*Exercise goal*.
Given the material below, output exactly the lines from the line with "You are a computer-use agent. The" to the line with "This screenshot has height=728, width=1024.", both ends included, and no other lines.

─── Information provided

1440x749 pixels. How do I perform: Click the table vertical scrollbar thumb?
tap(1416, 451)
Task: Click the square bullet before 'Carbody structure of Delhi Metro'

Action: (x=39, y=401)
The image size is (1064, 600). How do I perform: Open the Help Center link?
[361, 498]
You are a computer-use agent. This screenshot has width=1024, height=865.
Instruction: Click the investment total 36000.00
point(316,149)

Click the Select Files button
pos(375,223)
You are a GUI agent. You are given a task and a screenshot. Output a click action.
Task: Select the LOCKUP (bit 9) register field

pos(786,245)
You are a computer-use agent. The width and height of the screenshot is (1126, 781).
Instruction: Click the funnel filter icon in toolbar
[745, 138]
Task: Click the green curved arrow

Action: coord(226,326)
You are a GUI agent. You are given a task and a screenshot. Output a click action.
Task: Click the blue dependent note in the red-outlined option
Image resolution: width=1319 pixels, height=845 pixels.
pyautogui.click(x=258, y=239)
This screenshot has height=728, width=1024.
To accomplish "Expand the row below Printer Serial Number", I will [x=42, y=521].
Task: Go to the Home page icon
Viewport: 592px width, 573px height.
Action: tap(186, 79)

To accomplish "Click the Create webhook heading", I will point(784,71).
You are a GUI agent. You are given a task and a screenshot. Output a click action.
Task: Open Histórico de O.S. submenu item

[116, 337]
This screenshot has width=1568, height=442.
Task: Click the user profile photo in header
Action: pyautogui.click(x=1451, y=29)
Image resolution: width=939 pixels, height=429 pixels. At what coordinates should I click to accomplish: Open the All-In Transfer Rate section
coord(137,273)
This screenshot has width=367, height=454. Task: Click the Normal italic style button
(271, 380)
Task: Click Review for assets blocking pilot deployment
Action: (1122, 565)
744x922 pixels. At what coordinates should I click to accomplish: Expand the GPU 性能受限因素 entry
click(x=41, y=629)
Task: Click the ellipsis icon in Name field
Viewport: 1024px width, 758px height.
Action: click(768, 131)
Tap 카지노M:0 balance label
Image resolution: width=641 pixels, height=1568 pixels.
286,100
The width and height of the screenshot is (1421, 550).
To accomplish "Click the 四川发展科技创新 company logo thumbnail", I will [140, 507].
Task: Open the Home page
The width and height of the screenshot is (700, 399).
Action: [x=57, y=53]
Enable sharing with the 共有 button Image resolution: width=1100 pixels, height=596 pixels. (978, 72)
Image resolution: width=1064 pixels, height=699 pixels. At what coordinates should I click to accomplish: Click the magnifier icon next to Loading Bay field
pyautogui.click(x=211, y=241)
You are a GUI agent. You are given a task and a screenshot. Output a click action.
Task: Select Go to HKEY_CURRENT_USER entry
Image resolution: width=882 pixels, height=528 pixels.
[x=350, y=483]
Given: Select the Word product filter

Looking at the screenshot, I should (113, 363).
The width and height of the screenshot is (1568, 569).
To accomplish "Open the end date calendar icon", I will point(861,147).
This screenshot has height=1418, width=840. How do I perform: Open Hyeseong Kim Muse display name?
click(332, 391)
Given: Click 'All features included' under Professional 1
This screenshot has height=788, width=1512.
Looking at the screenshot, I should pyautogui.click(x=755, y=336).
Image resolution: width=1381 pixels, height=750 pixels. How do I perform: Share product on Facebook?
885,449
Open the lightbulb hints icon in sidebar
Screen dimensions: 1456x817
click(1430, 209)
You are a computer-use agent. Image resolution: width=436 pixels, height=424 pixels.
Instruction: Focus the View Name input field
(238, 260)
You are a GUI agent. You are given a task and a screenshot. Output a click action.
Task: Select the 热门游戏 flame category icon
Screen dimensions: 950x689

──────

*Solution for this problem*.
You are a computer-use agent. The width and height of the screenshot is (1126, 781).
Instruction: Click the funnel filter icon in toolbar
[745, 138]
Task: Click the green curved arrow

Action: coord(226,326)
You are a GUI agent. You are given a task and a screenshot. Output a click action.
Task: Click the blue dependent note in the red-outlined option
Image resolution: width=1319 pixels, height=845 pixels.
pyautogui.click(x=258, y=239)
This screenshot has height=728, width=1024.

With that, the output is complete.